Sayfa alıntısı
|
Kültürel
Sığlığın Mazereti
Levent
efe
SBS
sözcüğü Avustralyada iki farklı çağrışım
uyandırıyor. İngilizceden başka dil duymayan, konuşmayan
kesim SBS deyince sadece televizyonu anlarken, bizler gibi derdini birden fazla
dilde anlatamayan kesim ise hem televizyon, hem de radyoyu anlıyor. Bizler
her gün işimizi ögleden sonra saat üçte başlayacak olan radyo yayınına
göre ayarlarken, kimileri de SBSi sadece futbol ya da Kostak ablanın
haberleri için çeviriyor.
Geçenlerde
Turkish Report için görüştüğümüz Avustralyanın Ankara Büyükelçisi
buradan en çok neyi özlediğini sorduğumuzda tek bir şey söylemişti:
SBS!. Kıymetini bilelim ya da bilmeyelim, bilmemkaç dildeki radyo yayını,
dünyanın en ücra ülkelerinden filmleri, uçukluğu, marjinalliği,
hoşgörüsü, toplumculuğu, ve bu ülkenin tüm nüfusunu en geniş
bir şekilde kapsayan yayıncılık anlayışıyla
SBS, Avustralya kültürünün en önemli köşe taşlarından biri.
Ülkedeki her önemli kararın, hissedarları memnun etmek için holding
toplantı masalarında alındığı günümüzde 80
milyon dolarlık bütçesi daha ne kadar dayanır, bilemeyiz. Ancak bir
gün SBS gibi bir yayın kalmazsa eğer, inanın bu ülke iyiden
iyiye çekilmez bir hale gelecek.

Görev tanımı
SBS'in Avustralya için önemini anlatan yazıyı son cümlesinin ardından sürdürür müsünüz?

Ham veri
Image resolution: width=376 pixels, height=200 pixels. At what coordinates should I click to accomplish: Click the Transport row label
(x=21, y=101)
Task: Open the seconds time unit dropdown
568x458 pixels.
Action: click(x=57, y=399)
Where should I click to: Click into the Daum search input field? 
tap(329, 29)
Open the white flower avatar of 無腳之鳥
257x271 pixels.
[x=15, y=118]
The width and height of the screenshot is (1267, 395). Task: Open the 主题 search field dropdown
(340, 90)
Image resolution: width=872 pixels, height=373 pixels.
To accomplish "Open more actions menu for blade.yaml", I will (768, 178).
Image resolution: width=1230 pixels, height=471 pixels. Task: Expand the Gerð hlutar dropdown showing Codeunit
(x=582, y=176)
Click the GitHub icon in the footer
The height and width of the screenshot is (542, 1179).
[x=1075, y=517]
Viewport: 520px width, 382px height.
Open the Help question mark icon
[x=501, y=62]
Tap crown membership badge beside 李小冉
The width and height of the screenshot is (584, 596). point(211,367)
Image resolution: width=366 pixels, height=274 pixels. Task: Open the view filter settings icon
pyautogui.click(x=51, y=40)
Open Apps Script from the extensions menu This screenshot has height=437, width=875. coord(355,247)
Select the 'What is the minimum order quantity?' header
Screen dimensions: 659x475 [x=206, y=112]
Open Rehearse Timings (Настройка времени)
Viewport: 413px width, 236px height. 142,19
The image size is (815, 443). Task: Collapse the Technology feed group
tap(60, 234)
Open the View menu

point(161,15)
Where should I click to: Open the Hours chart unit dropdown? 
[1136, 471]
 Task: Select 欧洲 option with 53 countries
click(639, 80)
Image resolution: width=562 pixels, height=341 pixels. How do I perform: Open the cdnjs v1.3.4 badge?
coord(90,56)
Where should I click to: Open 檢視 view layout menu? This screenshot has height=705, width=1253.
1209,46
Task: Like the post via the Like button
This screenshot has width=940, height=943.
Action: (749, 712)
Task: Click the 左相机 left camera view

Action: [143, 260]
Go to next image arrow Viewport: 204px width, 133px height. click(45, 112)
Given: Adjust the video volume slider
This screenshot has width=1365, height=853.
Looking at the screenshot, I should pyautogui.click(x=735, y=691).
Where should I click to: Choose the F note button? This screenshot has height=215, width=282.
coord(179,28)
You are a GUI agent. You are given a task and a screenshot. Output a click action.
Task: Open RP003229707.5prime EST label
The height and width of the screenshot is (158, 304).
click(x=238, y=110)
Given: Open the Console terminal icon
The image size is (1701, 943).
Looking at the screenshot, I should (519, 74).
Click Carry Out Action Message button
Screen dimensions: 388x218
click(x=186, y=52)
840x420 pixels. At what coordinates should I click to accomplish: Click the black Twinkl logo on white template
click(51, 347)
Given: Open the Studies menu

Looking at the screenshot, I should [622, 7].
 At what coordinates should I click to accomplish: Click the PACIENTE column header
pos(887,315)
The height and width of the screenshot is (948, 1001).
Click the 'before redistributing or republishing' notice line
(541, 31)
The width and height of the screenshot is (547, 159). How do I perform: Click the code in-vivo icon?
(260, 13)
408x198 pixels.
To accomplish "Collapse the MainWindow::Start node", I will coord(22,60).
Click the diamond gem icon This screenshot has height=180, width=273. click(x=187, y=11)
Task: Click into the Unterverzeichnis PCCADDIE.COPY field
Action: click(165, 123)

Görev çıktısı
Avustralyada
SBS gibi bir kurumun neden varolduğunu tahmin etmek pek de güç olmasa
gerek. Kraliyetten artık fazla yüz bulmamaya başladığı
50li yıllardan sonra, nüfusunu farklı ırklardan insanlarla çogaltmaya
mecbur olduğunu anlayan Avustralyada bu değişime bir kılıf
aranmaya başlanmış. Muhtemelen cevval bir bürokratın önerisi
üzerine sözlüklere giren çokkültürlülük sözcüğü, aradan geçen
onca yıla rağmen henüz toplum bilincine iyice yerleşememiş.
Refah diyarına yüzlerce ülkeden insanlar gelip yerleşmesine rağmen,
ırkçılığın hala yaşadığı, insanların
birden fazla dil ögrenmeyi zul saydığı, Anglo-Amerikan dünyanın
dışındaki her kültürün küçümsendiği Avustralyada bu
çeliskinin yarattığı vicdan azabının meyvesi ise SBS
olmuş.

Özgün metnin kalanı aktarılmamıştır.